[Data drawn from a collection]
• • •

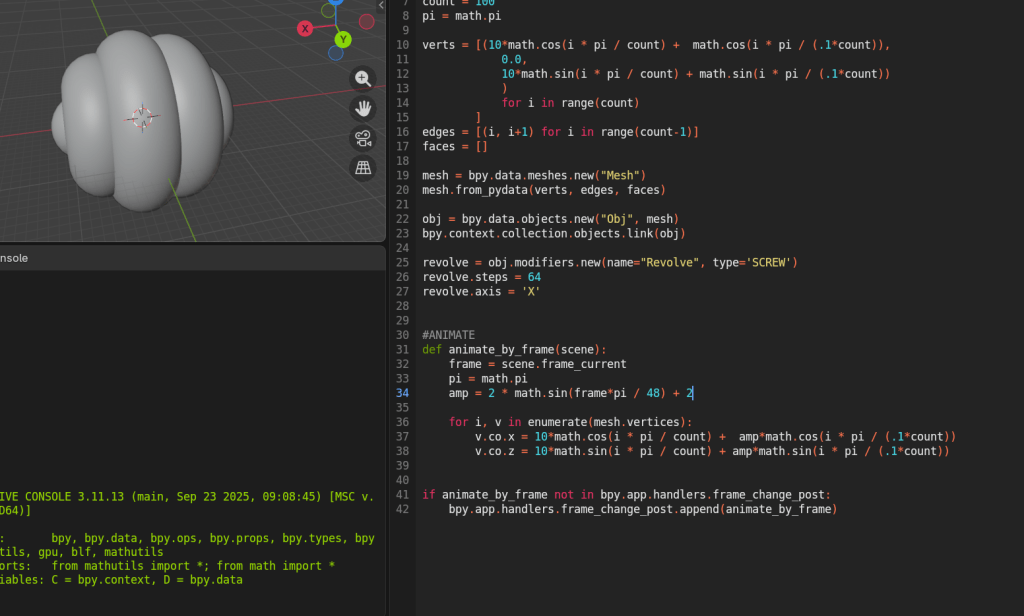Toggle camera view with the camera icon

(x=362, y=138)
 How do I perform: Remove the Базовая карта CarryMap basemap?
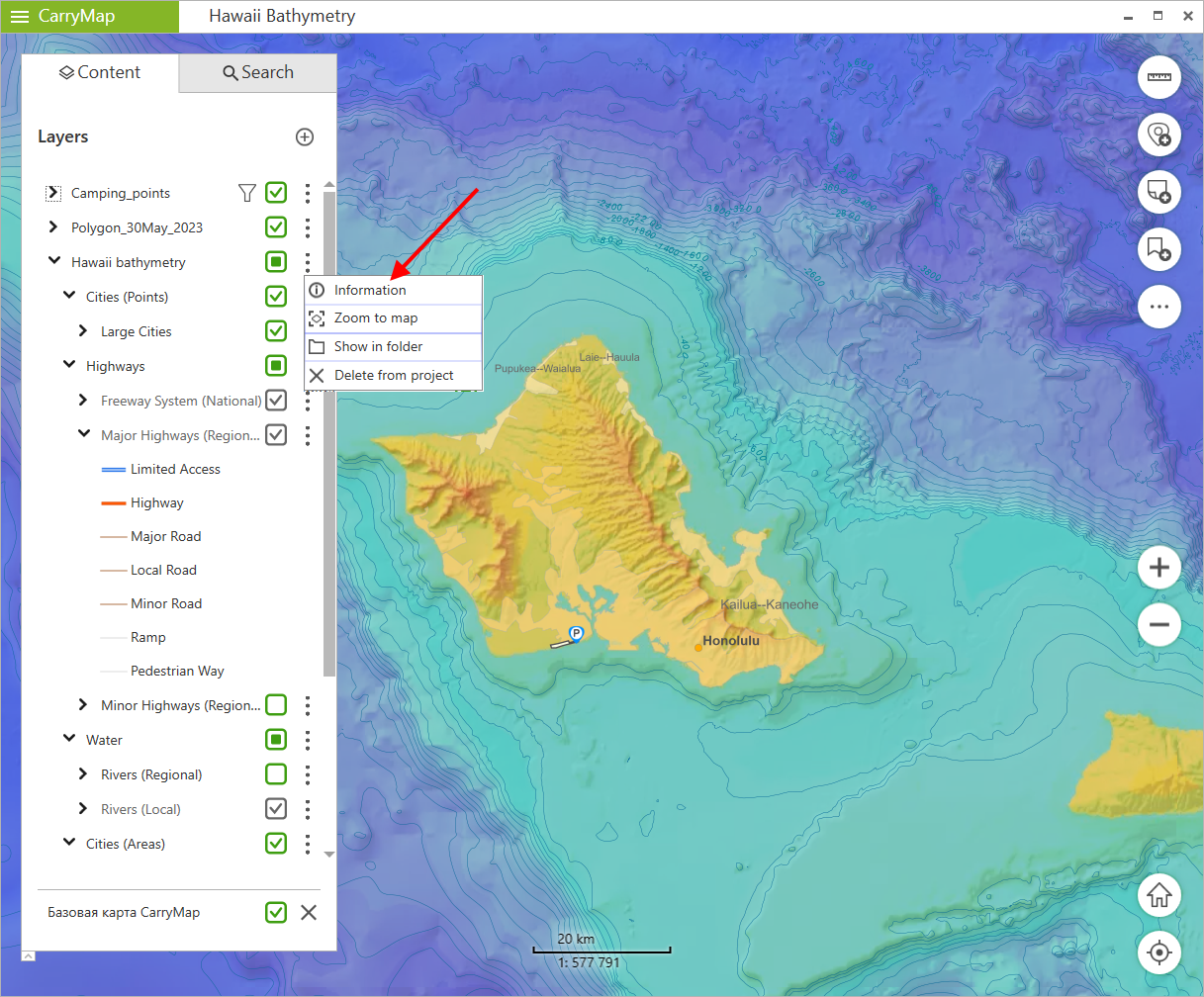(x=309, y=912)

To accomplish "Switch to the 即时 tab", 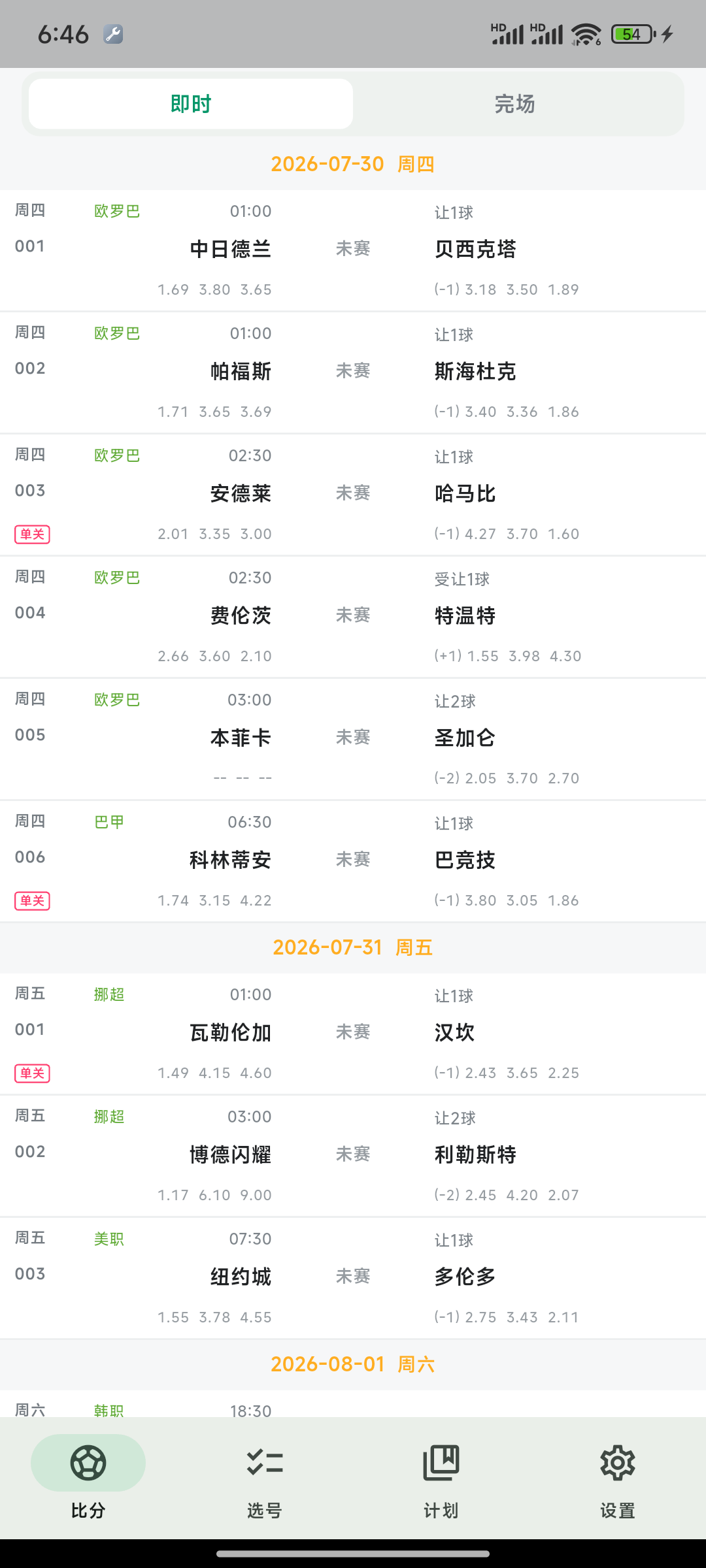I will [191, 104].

• • •

Select every row above that contains the string "basemap", treating uppercase and lowercase letters as different, and copy each of those rows in full.

 How do I perform: Remove the Базовая карта CarryMap basemap?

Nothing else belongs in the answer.